Although at first glance each digital tube looks like an edge, digital management can be resolved as a vertex, with undirected edges between adjacent digital tubes. Thus, if the undirected graph of the illuminated nibbles is a connected graph, it meets the “contiguous” requirement.

To judge the connected graph, I use DFS breadth search to select a point and start the search. After the search, if there is any point not found, the undirected graph is not a connected graph, that is, it cannot be expressed as a character. Just go through all the possible scenarios.

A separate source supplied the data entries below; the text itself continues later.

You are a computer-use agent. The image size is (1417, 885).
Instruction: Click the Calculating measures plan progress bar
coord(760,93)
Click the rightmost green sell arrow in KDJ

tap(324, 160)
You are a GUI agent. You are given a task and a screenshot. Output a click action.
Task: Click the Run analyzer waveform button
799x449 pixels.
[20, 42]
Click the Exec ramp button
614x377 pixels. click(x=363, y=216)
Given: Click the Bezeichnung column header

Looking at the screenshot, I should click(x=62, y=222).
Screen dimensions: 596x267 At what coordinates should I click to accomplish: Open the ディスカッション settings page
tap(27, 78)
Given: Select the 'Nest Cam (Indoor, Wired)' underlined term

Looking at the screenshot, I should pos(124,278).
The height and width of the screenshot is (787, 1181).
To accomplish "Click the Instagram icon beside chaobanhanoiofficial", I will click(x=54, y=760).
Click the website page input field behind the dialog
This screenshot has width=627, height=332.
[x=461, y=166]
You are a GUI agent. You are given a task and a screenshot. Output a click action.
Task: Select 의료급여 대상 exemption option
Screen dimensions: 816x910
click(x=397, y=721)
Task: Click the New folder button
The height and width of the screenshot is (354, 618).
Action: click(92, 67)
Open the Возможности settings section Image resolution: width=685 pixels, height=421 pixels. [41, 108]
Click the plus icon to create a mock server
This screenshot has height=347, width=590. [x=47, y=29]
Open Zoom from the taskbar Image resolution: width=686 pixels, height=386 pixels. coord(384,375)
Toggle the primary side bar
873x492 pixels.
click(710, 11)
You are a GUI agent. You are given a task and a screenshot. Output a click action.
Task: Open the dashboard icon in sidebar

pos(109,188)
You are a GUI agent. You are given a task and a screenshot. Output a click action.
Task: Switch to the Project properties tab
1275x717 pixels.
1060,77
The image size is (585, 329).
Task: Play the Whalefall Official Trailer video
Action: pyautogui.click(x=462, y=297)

How do I traverse all possible luminous conditions? Each light tube has light and not light two situations, 7 bit digital tube, with 7 bits of binary number can be represented, each 1 represents light. Create an array node[8]node[8] and set the node represented by the illuminated nixtube to true for each traversal. When running DFS, you need to check whether node is true. If not, skip the search.

code

#include<iostream>
#include<vector>
#include<cstring>
using namespace std;
bool node[8];
vector<int> graph[8];
bool fd[8];

void dfs(int s){
	fd[s]=true;
	for(auto t:graph[s]){
		if(! fd[t]&&node[t]){dfs(t); }}}int is(a){
	for(int i=1; i<=7; i++){if(node[i]){
			if(! fd[i])return 0; }}return 1;
}
void add(int a,int b){
	graph[a].push_back(b);
	graph[b].push_back(a);
}
int main(a){
	int cnt=0;
	add(1.2);
	add(1.3);
	add(2.4);
	add(2.5);
	add(3.4);
	add(3.6);
	add(4.5);
	add(4.6);
	add(5.7);
	add(6.7);
	for(int i=0b0000001; i<=0b1111111; i++){memset(fd,0.sizeof(fd));
		memset(node,0.sizeof(node));
		for(int j=1; j<=7; j++){if((i>>(j- 1)) %2= =1){
				node[j]=true; }}for(int j=1; j<=7; j++){if(node[j]){
				dfs(j);
				break; }}if(is())cnt++;
	}
	cout<<cnt;
}
Copy the code

The answer

80

conclusion

In short, this problem is still for the practical application of abstraction, as long as you think of which algorithm to do, you can use the most basic graph algorithm to solve.

Blue bridge cup 11th c++ group A A fillin problem, medium difficulty, writing time took some time. This is my preparation this year blue bridge cup brush the first more difficult problem, the technique slightly rusty. I believe that the brush problem can be more and more smoothly.